BRIEF: Filter the entries below, copying each line that contains the word "settings".

ENTRIES:
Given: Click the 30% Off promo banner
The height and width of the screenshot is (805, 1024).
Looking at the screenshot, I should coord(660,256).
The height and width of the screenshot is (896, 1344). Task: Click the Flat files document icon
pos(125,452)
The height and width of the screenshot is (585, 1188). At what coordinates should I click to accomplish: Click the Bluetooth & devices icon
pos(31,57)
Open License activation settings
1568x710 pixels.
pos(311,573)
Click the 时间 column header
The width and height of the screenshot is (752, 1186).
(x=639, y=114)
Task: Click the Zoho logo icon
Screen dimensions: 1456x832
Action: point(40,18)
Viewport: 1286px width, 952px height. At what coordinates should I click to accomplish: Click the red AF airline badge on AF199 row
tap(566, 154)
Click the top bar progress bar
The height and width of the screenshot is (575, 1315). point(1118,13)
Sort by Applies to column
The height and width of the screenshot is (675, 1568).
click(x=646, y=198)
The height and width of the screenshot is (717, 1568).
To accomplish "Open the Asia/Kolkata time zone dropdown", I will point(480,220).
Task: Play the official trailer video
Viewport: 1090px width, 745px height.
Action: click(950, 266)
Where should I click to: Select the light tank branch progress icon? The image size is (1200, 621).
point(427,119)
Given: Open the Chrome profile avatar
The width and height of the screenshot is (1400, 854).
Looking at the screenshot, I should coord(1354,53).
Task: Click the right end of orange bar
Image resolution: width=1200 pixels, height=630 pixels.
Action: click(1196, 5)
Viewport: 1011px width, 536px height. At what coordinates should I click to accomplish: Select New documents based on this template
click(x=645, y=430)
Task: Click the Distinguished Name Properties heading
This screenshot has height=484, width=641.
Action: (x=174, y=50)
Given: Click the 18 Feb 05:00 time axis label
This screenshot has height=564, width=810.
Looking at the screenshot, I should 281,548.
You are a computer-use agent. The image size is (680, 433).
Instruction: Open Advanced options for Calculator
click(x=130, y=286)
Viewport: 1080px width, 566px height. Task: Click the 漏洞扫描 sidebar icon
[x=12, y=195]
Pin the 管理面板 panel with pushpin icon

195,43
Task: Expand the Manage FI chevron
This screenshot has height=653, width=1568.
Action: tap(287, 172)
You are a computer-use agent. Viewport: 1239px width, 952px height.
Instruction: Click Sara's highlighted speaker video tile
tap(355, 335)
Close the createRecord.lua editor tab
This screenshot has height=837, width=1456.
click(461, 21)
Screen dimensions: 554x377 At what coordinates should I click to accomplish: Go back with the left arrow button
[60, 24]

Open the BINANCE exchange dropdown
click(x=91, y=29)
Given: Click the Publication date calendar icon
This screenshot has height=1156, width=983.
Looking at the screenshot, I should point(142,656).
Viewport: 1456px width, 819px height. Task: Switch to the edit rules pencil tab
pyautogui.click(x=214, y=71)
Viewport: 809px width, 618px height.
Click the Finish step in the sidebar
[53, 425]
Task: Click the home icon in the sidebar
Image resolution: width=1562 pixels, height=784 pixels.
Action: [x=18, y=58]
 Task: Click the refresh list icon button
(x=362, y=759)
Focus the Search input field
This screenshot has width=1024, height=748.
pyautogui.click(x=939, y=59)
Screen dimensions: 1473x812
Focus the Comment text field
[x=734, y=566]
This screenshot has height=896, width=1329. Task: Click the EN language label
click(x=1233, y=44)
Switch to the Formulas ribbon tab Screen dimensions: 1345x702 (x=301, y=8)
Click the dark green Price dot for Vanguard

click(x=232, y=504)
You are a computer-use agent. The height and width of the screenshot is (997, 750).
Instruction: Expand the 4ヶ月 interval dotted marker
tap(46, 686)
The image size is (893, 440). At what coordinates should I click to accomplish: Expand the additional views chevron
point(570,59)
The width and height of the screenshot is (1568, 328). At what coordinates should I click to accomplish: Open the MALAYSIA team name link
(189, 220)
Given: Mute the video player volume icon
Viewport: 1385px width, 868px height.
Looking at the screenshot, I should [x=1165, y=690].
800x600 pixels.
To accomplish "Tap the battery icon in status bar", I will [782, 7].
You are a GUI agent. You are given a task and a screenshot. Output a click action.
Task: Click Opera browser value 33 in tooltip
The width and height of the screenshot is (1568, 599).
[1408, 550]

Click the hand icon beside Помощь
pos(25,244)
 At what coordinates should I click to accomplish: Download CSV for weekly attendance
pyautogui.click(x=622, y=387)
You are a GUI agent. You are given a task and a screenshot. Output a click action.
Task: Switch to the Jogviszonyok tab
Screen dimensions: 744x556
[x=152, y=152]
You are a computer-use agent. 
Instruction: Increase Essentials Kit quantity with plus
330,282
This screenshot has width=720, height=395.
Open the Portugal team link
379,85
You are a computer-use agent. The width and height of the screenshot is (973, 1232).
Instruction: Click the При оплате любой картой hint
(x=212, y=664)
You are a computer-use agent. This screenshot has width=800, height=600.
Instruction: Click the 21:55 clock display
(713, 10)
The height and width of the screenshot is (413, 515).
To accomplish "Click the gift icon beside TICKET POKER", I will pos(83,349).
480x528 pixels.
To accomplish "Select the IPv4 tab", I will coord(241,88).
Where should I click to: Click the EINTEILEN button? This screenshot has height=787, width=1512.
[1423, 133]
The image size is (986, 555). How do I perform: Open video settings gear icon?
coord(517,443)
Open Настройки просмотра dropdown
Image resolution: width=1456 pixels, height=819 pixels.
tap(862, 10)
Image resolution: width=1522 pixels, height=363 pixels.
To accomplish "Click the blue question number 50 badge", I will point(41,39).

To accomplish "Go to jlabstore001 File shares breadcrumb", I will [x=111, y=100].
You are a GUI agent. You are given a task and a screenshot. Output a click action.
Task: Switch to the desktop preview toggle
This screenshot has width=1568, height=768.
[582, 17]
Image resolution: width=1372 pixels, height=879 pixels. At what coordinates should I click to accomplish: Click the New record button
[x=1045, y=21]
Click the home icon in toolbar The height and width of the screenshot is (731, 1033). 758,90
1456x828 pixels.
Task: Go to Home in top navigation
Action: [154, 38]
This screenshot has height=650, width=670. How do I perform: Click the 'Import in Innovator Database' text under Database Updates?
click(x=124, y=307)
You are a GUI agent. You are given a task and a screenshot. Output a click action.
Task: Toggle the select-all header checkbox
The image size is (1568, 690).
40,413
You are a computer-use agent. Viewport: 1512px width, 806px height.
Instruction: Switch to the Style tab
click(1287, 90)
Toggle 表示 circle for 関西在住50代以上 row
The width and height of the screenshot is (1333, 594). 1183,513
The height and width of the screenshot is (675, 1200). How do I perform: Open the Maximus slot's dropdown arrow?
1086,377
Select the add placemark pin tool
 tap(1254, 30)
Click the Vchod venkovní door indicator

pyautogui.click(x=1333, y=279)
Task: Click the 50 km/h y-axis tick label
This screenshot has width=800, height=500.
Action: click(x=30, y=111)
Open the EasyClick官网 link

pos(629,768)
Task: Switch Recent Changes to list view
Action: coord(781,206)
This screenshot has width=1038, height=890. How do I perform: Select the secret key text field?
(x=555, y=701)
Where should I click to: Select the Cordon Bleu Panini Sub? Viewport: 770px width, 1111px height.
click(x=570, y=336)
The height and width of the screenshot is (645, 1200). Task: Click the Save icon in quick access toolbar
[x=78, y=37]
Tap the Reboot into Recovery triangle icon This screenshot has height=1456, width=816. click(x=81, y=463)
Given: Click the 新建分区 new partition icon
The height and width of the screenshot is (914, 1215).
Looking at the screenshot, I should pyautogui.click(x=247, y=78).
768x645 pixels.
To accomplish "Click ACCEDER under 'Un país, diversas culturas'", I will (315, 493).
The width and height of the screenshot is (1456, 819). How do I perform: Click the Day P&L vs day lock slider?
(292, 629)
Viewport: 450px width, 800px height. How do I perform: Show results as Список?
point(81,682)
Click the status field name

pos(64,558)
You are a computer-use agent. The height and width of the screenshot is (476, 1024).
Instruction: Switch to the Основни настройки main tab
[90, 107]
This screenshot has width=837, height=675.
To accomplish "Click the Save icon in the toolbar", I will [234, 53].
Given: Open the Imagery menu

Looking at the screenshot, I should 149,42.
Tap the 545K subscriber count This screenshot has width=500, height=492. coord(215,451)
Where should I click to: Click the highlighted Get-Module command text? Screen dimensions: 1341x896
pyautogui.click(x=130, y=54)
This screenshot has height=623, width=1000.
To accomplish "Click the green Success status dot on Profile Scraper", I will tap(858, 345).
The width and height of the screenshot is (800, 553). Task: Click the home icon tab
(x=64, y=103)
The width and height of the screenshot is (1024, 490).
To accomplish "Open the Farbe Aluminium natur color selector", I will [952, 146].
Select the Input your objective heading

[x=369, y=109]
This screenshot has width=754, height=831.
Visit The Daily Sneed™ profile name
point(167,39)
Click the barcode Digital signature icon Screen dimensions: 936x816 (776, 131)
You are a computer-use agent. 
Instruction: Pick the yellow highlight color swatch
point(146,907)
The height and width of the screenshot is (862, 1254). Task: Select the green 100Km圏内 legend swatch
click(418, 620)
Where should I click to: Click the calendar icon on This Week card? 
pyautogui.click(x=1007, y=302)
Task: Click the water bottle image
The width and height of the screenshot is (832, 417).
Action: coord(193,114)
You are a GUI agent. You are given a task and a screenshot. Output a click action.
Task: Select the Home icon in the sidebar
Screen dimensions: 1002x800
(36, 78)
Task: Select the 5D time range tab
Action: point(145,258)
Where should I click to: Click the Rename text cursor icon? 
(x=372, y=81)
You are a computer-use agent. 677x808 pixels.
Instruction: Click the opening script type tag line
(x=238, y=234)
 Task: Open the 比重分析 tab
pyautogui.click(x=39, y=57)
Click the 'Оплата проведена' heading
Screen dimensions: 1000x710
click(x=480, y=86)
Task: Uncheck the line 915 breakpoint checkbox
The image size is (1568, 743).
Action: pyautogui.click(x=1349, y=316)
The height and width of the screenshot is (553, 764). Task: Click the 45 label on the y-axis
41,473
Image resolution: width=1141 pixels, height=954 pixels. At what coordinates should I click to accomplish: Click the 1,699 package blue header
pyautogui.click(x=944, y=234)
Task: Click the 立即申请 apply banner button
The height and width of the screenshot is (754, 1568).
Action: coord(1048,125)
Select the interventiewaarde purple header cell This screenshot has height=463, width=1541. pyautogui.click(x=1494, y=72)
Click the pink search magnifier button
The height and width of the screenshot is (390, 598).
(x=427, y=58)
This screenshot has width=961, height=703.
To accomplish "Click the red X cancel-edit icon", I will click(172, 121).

WRITTEN ANSWER:
Open License activation settings
The image size is (986, 555). How do I perform: Open video settings gear icon?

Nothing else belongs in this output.